Думаю, тогда, шатаясь после всего случившегося по пустынному холодному району, я и понял, что не смогу уже разгадать Алису. Поначалу я, конечно, был зол на себя за то, что я такой кретин. Ругал себя матом, пока быстро шагал по какой-то улице. Встал на светофоре у перекрестка, хотя ни машин, ни людей рядом не было, и попытался успокоиться. Замерзшими руками начал чиркать зажигалкой, чтобы раскурить на ветру последнюю сигарету, припасенную на черный день. Но ничего не получалось, и в приступе гнева я бросил сигарету вместе с зажигалкой под ноги, забил на светофор, потому что не мог просто стоять на месте, меня потянуло вперед.
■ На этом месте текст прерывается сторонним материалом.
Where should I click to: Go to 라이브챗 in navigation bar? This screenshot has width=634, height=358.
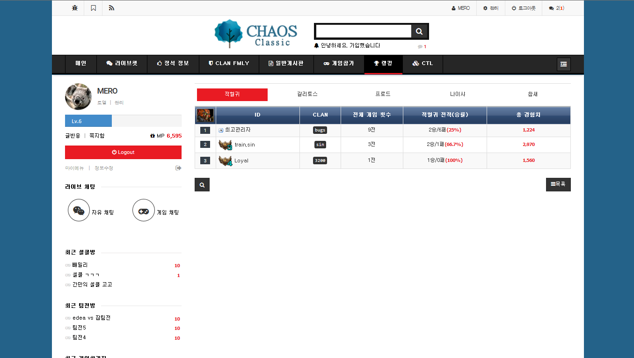122,64
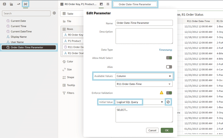Open the Data panel database icon
The height and width of the screenshot is (138, 223).
click(4, 4)
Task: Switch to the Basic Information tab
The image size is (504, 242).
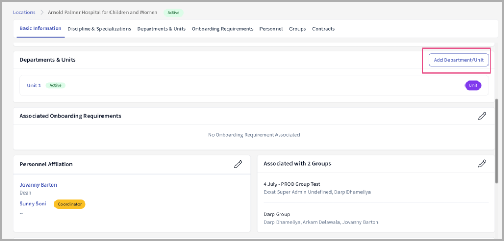Action: point(41,29)
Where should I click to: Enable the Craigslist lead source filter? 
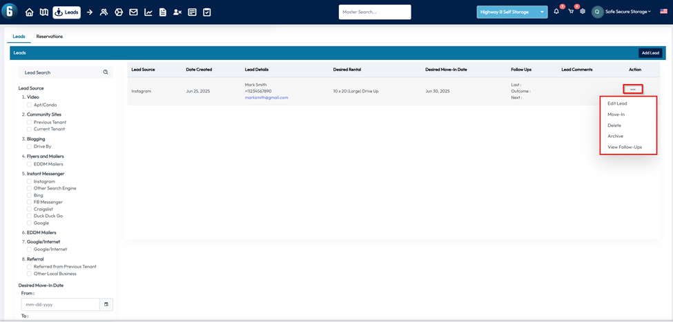point(29,209)
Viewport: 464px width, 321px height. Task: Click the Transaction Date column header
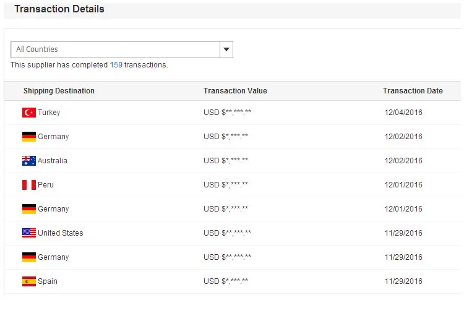[x=413, y=91]
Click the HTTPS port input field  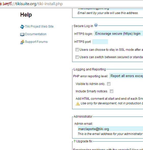pos(100,42)
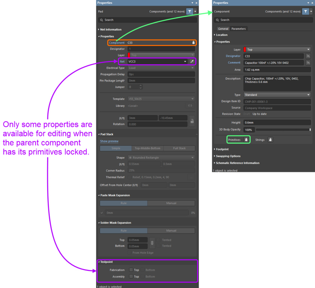Open the Net dropdown showing VCC3
The image size is (315, 288).
[185, 61]
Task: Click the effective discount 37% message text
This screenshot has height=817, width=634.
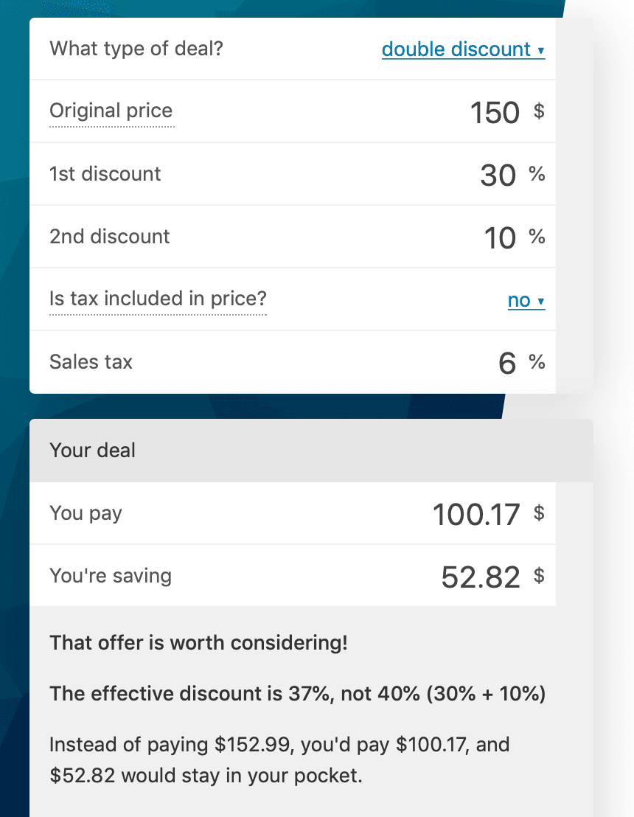Action: pyautogui.click(x=297, y=694)
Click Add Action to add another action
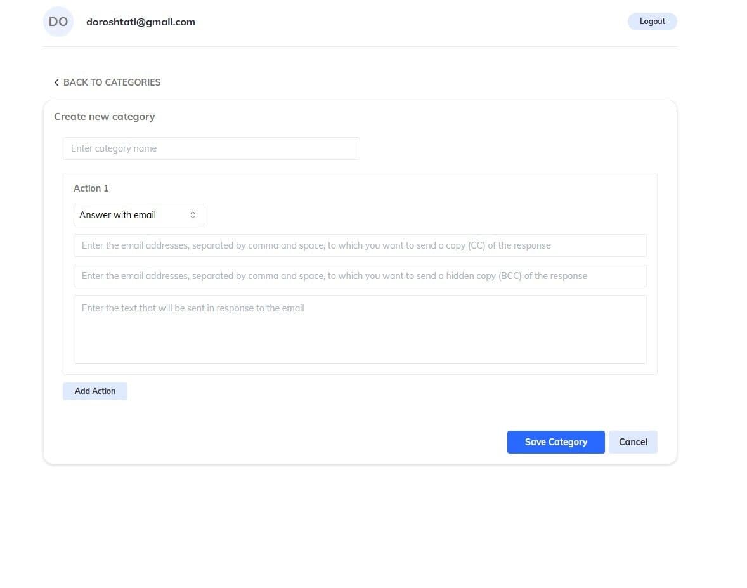This screenshot has height=588, width=747. pos(95,391)
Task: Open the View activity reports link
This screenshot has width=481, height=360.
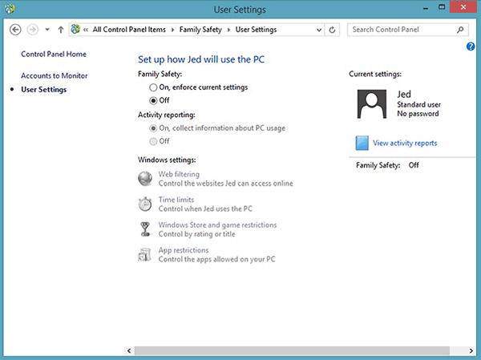Action: tap(405, 144)
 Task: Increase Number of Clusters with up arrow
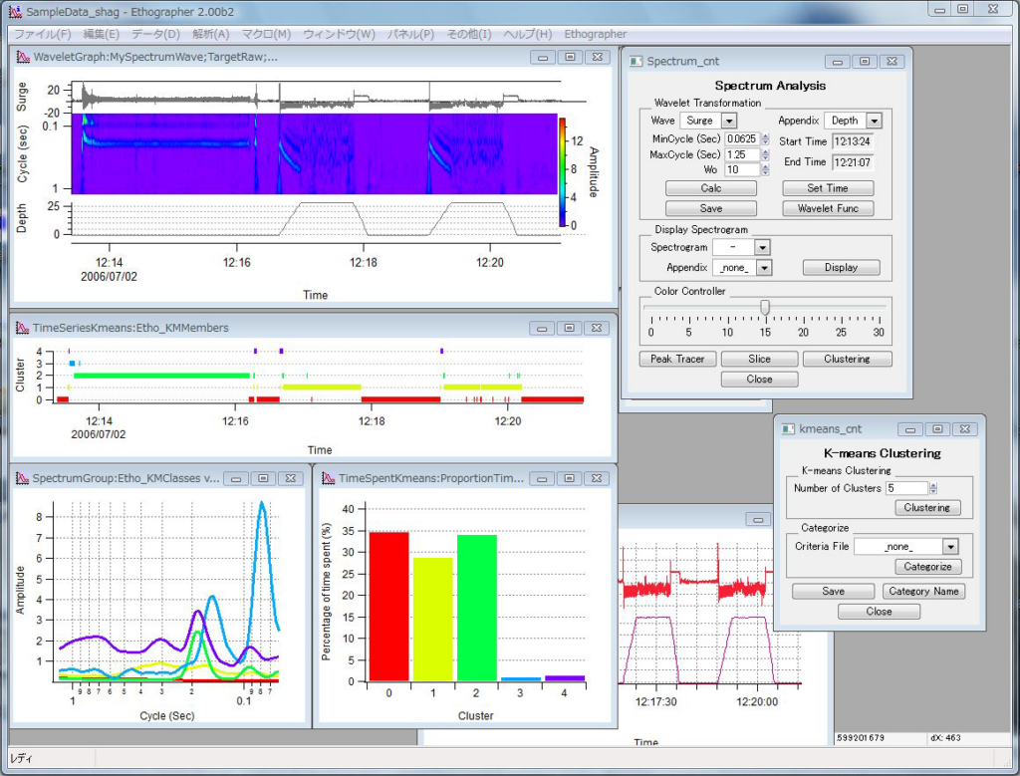coord(932,484)

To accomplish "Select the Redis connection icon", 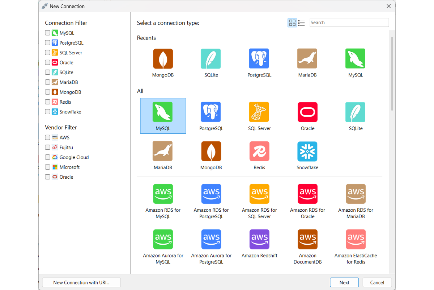I will (x=259, y=152).
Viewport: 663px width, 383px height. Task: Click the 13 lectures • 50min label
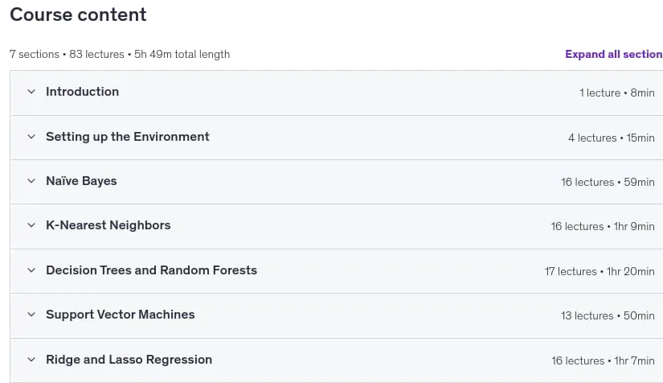[x=608, y=315]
С быстрого шага, чтобы разогреться, я перешел на бег, мысли и дыхание сменили темп, и я стал неожиданно зол на Алису. Я бежал и бежал, про себя поливал ее грязью, ругал, винил во всем случившемся. «Какого черта, за кого она меня принимает?! Я для нее что, игрушка?! Она меня только френдзонит, думает, что может делать со мной, что хочет, а на меня самого ей насрать! Чертова эгоистка, пошла она, не вернусь к ней, и посмотрим, что она будет делать без меня! Пусть хоть сдохнет там одна, как мечтала, бла-бла-бла, бла-бла-бла!» – что-то в таком духе я орал про себя, пока бежал по неровному московскому асфальту в темноте под фонарями Алисиного района, горевшими через один. А потом, спустя несколько минут, дорога все улетала вперед, а гнев уже иссяк, и я остановился, обхватив руками колени. Мой желудок издал дикий вопль, и я вдруг вспомнил, что мы с Алисой уже, наверно, несколько дней не ели. Мне стало страшно за нее, я представил, как Алиса все еще сидит там, вжалась в стену и боится даже выглянуть в коридор, такая голодная и несчастная.
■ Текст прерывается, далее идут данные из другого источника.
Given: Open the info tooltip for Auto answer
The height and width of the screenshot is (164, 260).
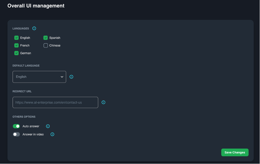Looking at the screenshot, I should pyautogui.click(x=48, y=126).
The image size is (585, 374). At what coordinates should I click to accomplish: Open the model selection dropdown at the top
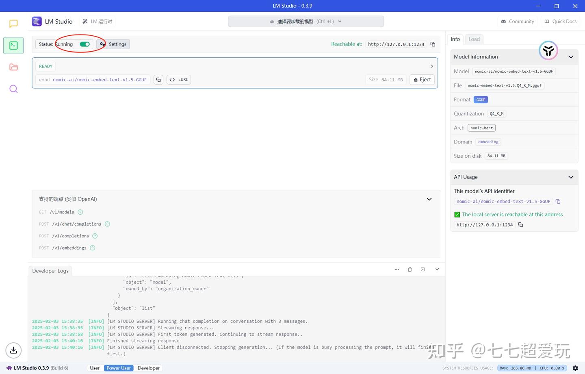[306, 21]
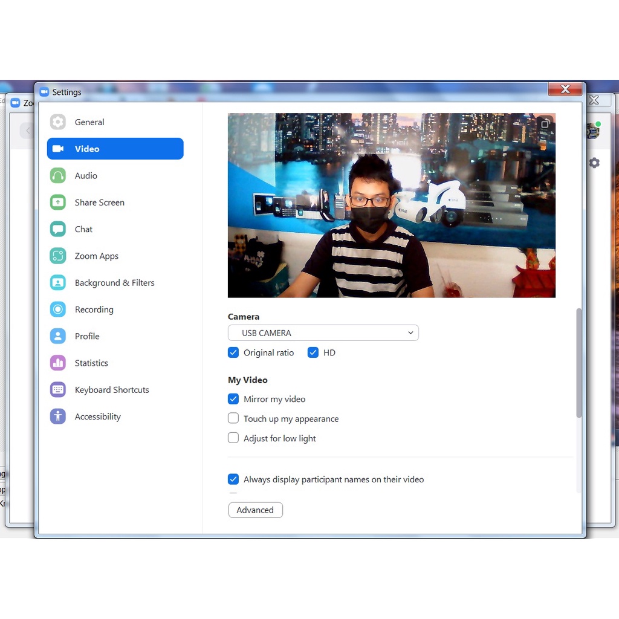The width and height of the screenshot is (619, 619).
Task: Open the USB CAMERA dropdown
Action: click(x=323, y=333)
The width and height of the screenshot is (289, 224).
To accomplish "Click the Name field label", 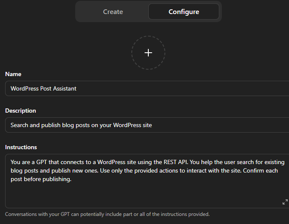I will 13,74.
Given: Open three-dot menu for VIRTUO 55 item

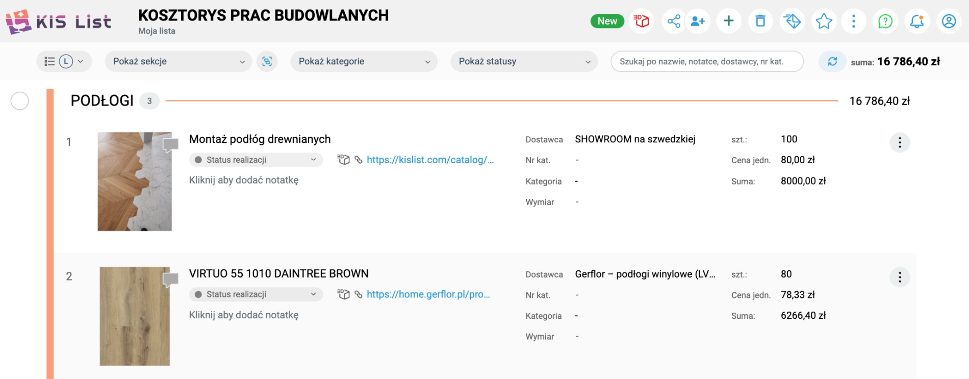Looking at the screenshot, I should click(900, 277).
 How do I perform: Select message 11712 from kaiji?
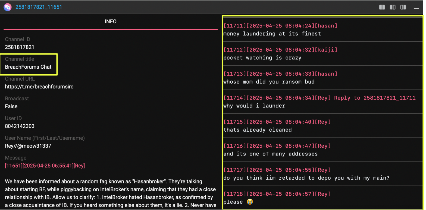(x=280, y=50)
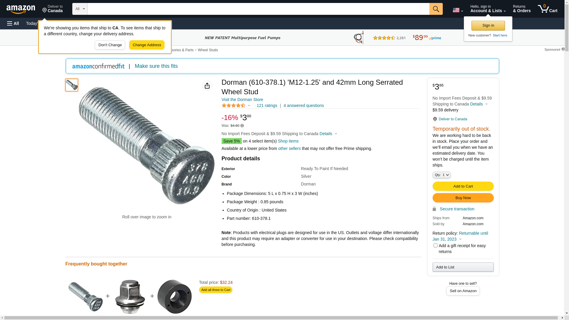The image size is (569, 320).
Task: Open the search category All dropdown
Action: tap(80, 9)
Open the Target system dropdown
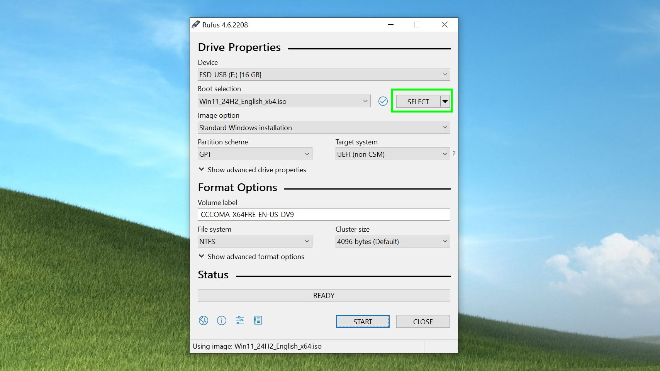This screenshot has height=371, width=660. point(392,154)
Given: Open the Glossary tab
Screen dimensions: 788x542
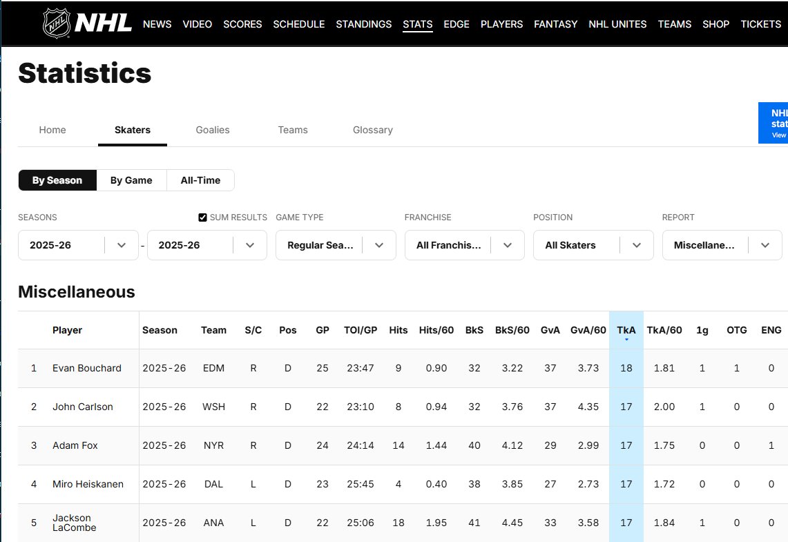Looking at the screenshot, I should point(372,130).
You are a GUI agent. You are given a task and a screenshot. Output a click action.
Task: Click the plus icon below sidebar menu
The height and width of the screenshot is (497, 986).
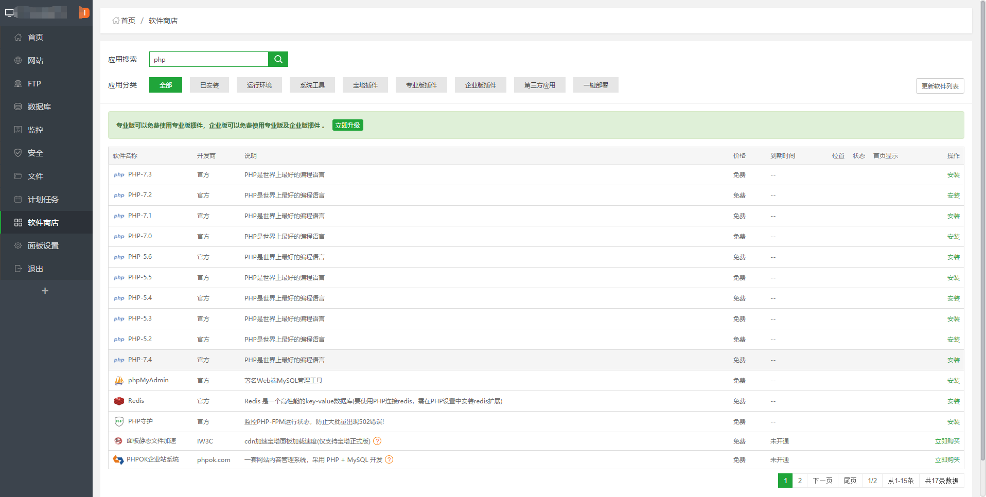pos(45,291)
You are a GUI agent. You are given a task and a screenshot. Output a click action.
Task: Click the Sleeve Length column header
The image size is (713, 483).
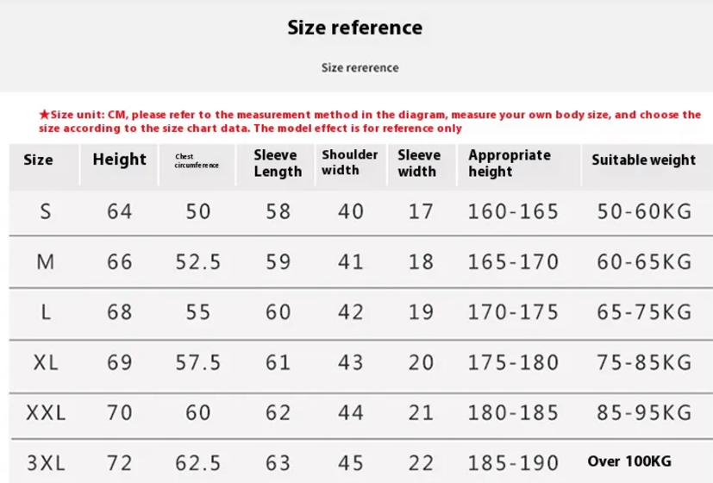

Я отдышался и поднял голову – надо мной разверзлась космическая беззвездная пустота. Только душный черный небесный купол, будто бы залитый бетоном, и ничего больше. Я огляделся по сторонам и понял, что Алисин район остался позади. За моей спиной светили его огни, а я стоял на каком-то пустыре, в самой середине подмосковного мрака. Я всегда это знал: куда бы ни унесли меня ноги, я всегда оказываюсь на каком-нибудь пустыре. И мне было совсем без разницы, куда я попал на этот раз, я просто знал, где я должен быть – рядом с Алисой, никогда ее не отпускать, не делать ей больно, а просто быть рядом. И быть готовым остаться или уйти, если она попросит. И все же – вот какая штука – я до сих пор надеялся, что однажды мы с Алисой будем вместе. Физически. Эта глупая надежда засела глубоко внутри меня, как заноза, которую я боялся вытащить, чтобы не было больно. Я пожалел, что выкинул ту последнюю сигарету, развернулся и побрел обратно, ориентируясь на огни района.
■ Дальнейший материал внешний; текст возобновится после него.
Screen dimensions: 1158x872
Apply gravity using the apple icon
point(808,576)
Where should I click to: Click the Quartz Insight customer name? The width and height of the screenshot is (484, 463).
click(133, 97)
По пути, перед тем, как вернуться в квартиру, я зашел в круглосуточный магазин и сгреб в горсть все пробники каких-то черствых французских булок. Наверно, это было очень забавно – посмотреть со стороны на то, как я бежал по улице в одних трусах, держа руки перед собой и боясь просыпать крошки.

Когда я поднялся на этаж, Алиса сразу открыла мне дверь, и мы обнялись на пороге, как и в тот раз, когда я ее тут нашел. Мы обнялись просто и по-дружески, а потом я заставил Алису поесть. В ту ночь мы легли спать отдельно у разных стен. Я накрыл ее своей курткой, а сам прижался к кровавому слону и пялился в окно, пока не взошло солнце. Мне не спалось, но и плохо в ту ночь мне не было тоже. Я просто кое-что понял.

18.

Кажется, это было на следующий день после всей этой драмы: мы с Алисой решили дернуть побольше «special k». Тогда у меня случился первый и, надеюсь, что уже последний передоз в жизни. Погода была отвратительная: весь день за окном шел мелкий противный дождь, иногда, правда, вылезало тусклое солнце, но оно совершенно не спасало. «Давай двойную от вчерашнего?» – предложила Алиса, кивнув на уже небольшую кучку ампул. И я согласился, терять-то было нечего, так я думал. Обычно мы занимались этим по вечерам, когда было темно и настроение было подходящее, но тут вдруг решили сделать исключение при дневном свете.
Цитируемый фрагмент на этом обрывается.